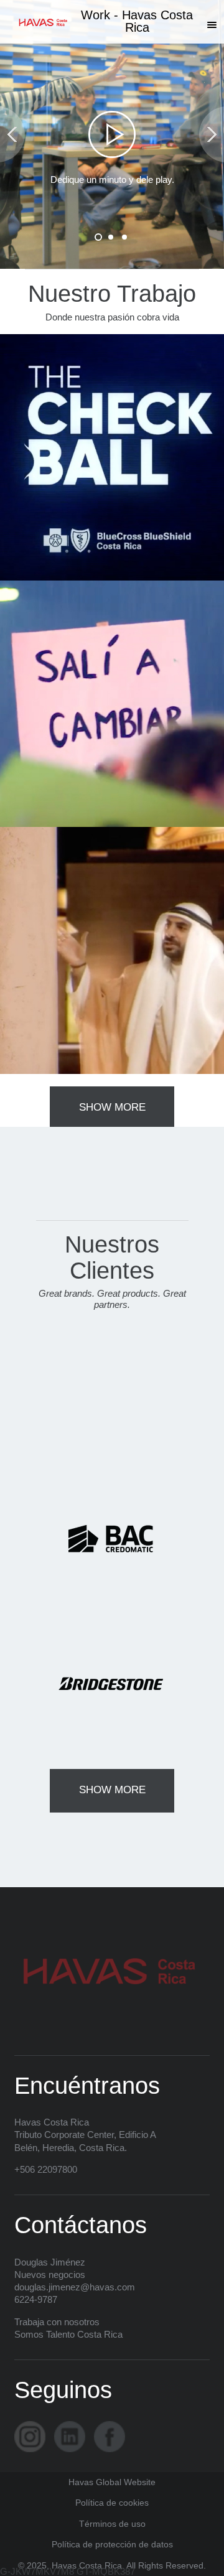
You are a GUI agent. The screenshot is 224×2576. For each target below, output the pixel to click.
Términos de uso (112, 2524)
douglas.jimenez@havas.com (74, 2287)
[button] (211, 24)
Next (211, 134)
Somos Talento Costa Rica (68, 2334)
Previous (12, 134)
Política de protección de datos (112, 2544)
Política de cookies (112, 2503)
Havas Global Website (112, 2482)
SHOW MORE (112, 1107)
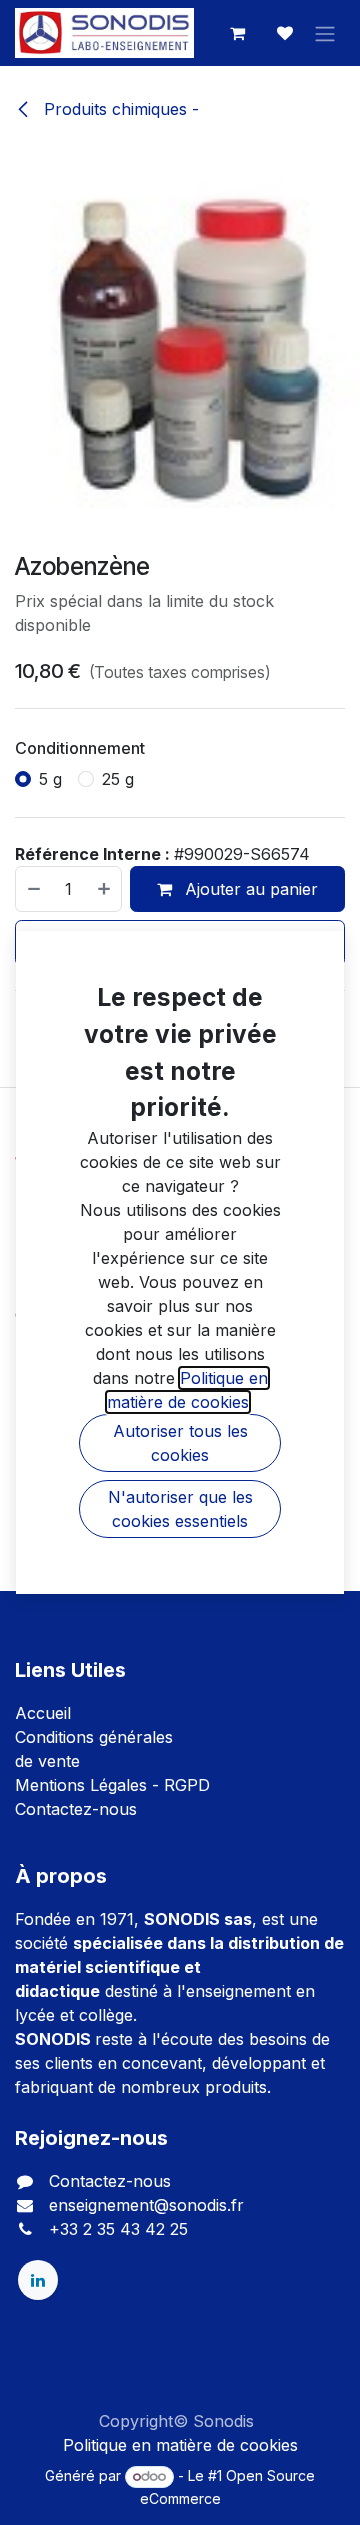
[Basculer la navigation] (325, 33)
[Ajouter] (105, 889)
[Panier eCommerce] (237, 33)
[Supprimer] (33, 889)
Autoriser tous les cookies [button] (180, 1443)
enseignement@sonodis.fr (146, 2205)
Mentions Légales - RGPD (112, 1785)
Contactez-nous (76, 1809)
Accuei (41, 1713)
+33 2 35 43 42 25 (118, 2229)
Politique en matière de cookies (180, 2445)
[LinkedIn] (38, 2280)
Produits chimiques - (119, 109)
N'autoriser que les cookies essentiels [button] (180, 1509)
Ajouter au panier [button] (249, 889)
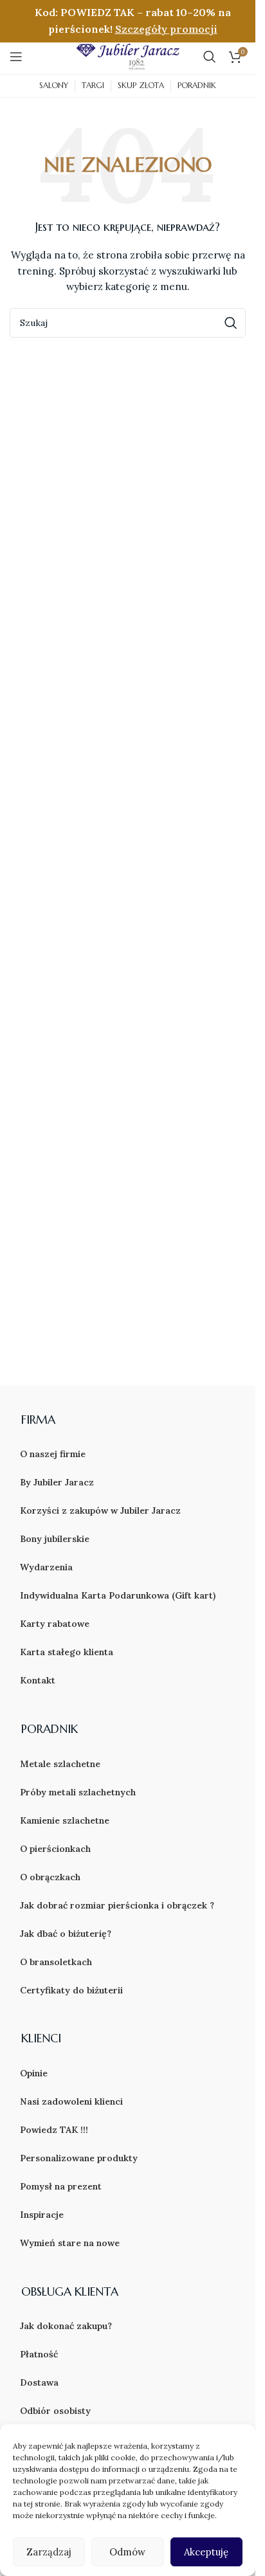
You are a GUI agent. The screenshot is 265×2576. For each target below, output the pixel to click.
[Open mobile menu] (16, 56)
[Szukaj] (210, 56)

——————————

EXERCISE DETAILS: Each line above that includes "pixel" should be shown.

TASK SOLUTION:
You are a GUI agent. The screenshot is 224×2576. For each target below, output the pixel to click.
You are a GUI agent. The screenshot is 265×2576. For each target below, output the pixel to click.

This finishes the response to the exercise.